| Metin |
Emsal Mahkeme Kararı Ankara Bölge Adliye Mahkemesi 21. Hukuk Dairesi 2019/1205 E. 2021/470 K. 31.03.2021 T.

Görüntülediğiniz mahkeme kararı kesinleşmiş bir karardır.

T.C.Ankara Bölge Adliye Mahkemesi 21.Hukuk Dairesi….

T.C.
ANKARA
BÖLGE ADLİYE MAHKEMESİ
21.HUKUK DAİRESİ

…..

TÜRK MİLLETİ ADINA
KARAR

İNCELENEN DOSYANIN
MAHKEMESİ : ESKİŞEHİR ASLİYE TİCARET MAHKEMESİ
TARİHİ : 06/05/2019
NUMARASI : ….
….
DAVA : İtirazın İptali (Ticari Satımdan Kaynaklanan)
DAVA TARİHİ : 01/08/2018

KARAR TARİHİ : 31/03/2021
GEREKÇELİ KARARIN
YAZILDIĞI TARİH : 26/04/2021

Taraflar arasındaki itirazın iptali istemine ilişkin davanın yargılaması sonunda ilamda yazılı nedenlerden dolayı davanın kabulüne yönelik olarak verilen hükme karşı davalı şirket vekilince süresinde istinaf kanun yoluna başvurulması üzerine dosya incelendi, gereği konuşulup düşünüldü.

| Görev talimatı |
Yukarıdaki mahkeme kararında "KARAR TARİHİ : 31/03/2021" ifadesinden "gereği konuşulup düşünüldü." ifadesine kadar olan kısmı hiç değiştirmeden yazın.

| Alıntılanan veriler |
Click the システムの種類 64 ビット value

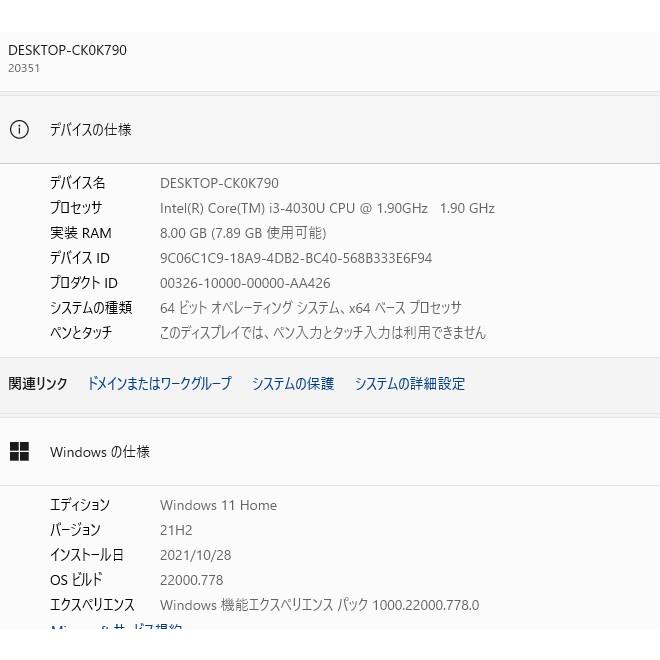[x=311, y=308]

==

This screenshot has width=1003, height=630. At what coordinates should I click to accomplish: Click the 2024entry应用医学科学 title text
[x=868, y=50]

| Sonuç aşağıda |
KARAR TARİHİ : 31/03/2021
GEREKÇELİ KARARIN
YAZILDIĞI TARİH : 26/04/2021

Taraflar arasındaki itirazın iptali istemine ilişkin davanın yargılaması sonunda ilamda yazılı nedenlerden dolayı davanın kabulüne yönelik olarak verilen hükme karşı davalı şirket vekilince süresinde istinaf kanun yoluna başvurulması üzerine dosya incelendi, gereği konuşulup düşünüldü.